● Problem statement: Write out the entries from the line with "Screen dimensions: 474x261" up to and including the line with "click(187, 156)", omitting the pictures.

● Dataset extract:
::::::
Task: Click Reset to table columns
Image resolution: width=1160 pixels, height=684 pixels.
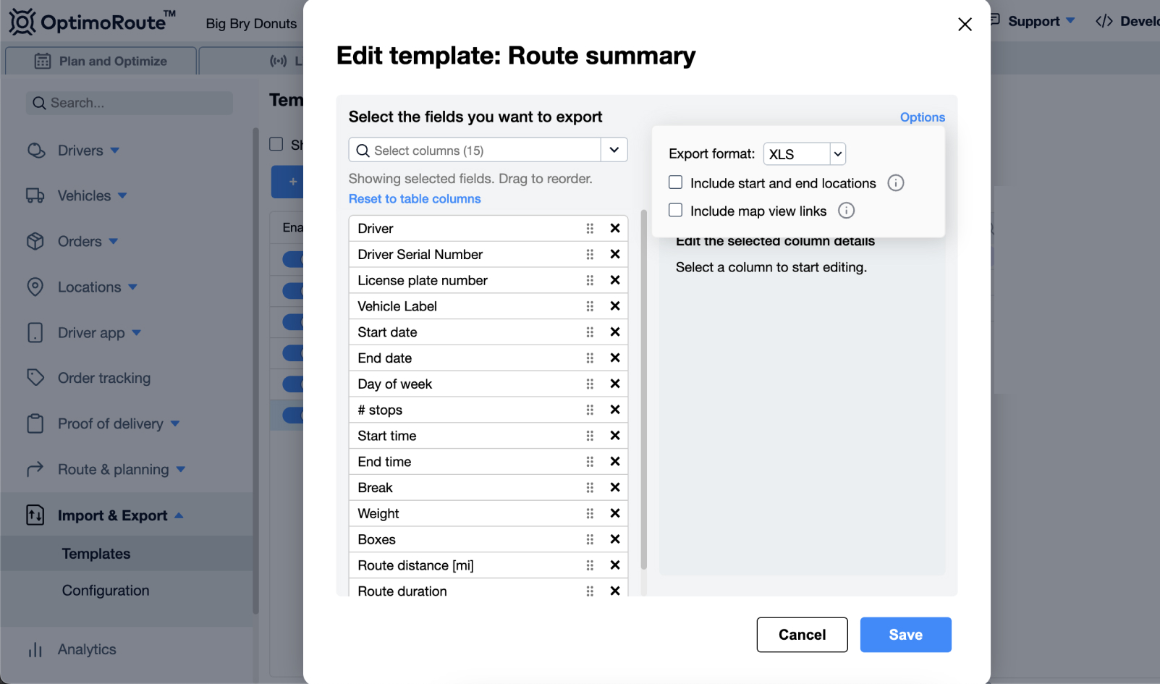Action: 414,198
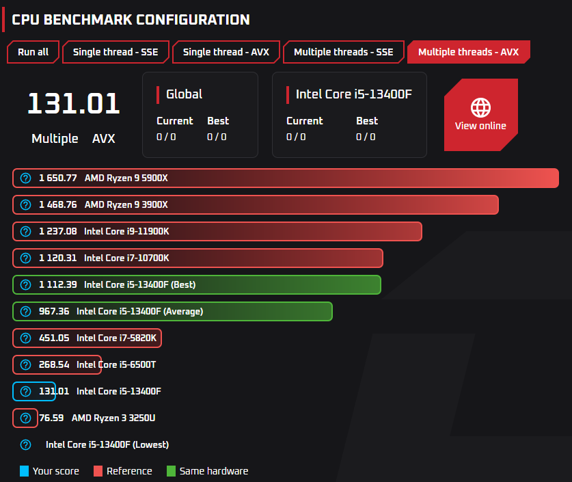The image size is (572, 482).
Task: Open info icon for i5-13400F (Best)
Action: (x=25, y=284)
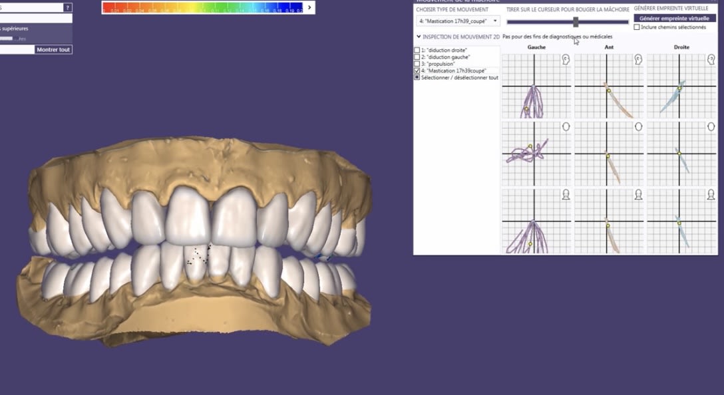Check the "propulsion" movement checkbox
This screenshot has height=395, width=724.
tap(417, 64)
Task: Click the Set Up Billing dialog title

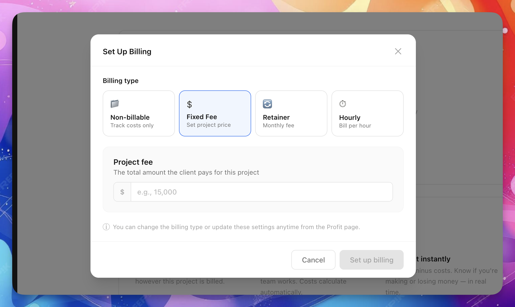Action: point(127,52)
::::::
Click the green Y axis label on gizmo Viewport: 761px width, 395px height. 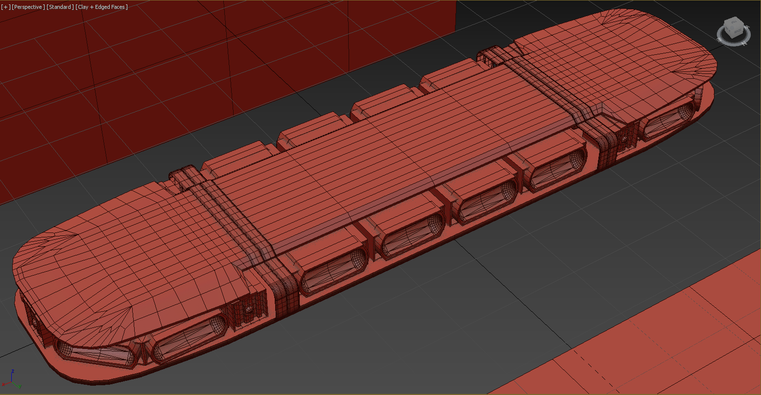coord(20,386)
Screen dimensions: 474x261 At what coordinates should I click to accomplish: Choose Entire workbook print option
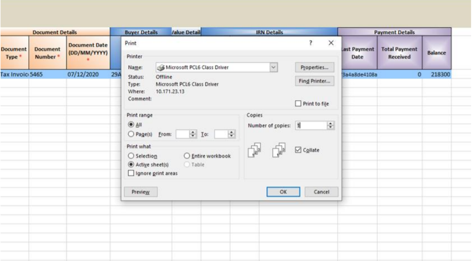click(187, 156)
::::::
● Answer below:
Screen dimensions: 474x261 At what coordinates should I click to accomplish: Choose Entire workbook print option
click(187, 156)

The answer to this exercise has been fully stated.